Over the decades that Marie and Bill Fanning raised five children in Northern Virginia, they were regular visitors to the National Gallery of Art in Washington. They loved the Wyeth and the Copley paintings, and they watched with interest as the soaring East Building rose in the 1970s. But with so many children to run after, they rushed past many paintings without stopping.
Now retired, they are engaging with their beloved museum in a different way. Marie, 74, was diagnosed five years ago with mild cognitive impairment, and on Monday she and Bill, 76, participated in a new program, “Just Us at the National Gallery of Art,” which leads people with memory loss and their caregivers through an intensive meditation on a few paintings in the collection. The biweekly pilot started in April and runs through July, after which the museum hopes to make it permanent.

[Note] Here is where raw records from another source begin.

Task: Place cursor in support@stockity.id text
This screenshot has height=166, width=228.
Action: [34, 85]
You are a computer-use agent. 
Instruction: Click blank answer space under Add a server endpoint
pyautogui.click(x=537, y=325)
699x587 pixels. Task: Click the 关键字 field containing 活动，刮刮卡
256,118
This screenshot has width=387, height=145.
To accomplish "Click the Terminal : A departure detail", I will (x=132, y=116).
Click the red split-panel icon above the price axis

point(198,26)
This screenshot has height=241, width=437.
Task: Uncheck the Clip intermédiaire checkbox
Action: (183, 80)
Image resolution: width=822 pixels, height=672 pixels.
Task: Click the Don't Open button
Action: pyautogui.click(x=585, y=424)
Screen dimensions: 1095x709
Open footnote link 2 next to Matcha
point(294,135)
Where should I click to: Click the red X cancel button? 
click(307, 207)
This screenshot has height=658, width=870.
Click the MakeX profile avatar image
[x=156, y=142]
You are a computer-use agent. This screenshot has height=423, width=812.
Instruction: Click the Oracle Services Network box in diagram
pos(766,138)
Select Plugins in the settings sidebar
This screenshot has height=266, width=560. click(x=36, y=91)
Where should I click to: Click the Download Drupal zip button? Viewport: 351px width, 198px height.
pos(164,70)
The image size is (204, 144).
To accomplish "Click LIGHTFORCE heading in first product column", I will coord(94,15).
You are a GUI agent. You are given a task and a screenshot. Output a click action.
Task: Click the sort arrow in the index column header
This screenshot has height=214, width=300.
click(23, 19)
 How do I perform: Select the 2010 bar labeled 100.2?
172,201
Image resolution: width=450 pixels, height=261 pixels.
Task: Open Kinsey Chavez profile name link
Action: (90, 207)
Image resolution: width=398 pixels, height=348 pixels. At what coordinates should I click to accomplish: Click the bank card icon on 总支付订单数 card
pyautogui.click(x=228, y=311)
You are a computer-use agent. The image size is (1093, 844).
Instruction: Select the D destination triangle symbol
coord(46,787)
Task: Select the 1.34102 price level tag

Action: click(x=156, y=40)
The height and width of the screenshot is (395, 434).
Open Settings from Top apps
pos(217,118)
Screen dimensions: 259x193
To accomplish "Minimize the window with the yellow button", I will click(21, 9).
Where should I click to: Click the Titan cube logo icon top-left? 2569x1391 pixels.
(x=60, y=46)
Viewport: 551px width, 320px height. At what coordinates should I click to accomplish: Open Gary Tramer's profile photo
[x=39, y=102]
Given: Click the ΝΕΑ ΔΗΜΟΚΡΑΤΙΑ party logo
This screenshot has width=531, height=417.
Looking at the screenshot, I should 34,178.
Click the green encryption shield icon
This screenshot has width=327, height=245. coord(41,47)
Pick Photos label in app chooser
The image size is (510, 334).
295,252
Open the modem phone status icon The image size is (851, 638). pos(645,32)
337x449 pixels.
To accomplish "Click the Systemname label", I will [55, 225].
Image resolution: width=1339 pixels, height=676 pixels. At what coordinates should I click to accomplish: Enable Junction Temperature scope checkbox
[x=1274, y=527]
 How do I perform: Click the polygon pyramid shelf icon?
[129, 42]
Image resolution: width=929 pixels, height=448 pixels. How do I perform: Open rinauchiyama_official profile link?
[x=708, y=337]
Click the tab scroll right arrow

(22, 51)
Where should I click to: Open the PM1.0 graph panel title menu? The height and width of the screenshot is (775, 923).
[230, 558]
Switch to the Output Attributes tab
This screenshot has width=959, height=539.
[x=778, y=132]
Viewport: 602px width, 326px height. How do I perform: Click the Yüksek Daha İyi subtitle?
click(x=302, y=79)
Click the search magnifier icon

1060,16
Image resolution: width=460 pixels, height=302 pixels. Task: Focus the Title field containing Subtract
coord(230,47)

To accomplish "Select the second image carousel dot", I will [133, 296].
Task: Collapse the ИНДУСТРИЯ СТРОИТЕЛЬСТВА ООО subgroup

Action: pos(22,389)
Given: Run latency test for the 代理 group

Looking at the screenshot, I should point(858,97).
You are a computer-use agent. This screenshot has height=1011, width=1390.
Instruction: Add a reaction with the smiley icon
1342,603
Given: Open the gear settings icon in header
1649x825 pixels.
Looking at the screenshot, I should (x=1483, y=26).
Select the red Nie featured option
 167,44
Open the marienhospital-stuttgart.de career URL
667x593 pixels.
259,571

In one of the West Building’s galleries, memory loss patients and their caretakers — eleven in all — sat in wheelchairs and folding stools in front of “En route pour la peche,” an 1878 oil painting by John Singer Sargent of women and children walking along a beach in northern France.
“Take a nice deep breath and take in the painting on the inhale,” said Lorena Bradford, the museum’s head of accessible programs. “Let your eyes wander all over the painting, there’s a lot to notice. What’s the subject? Where are we?”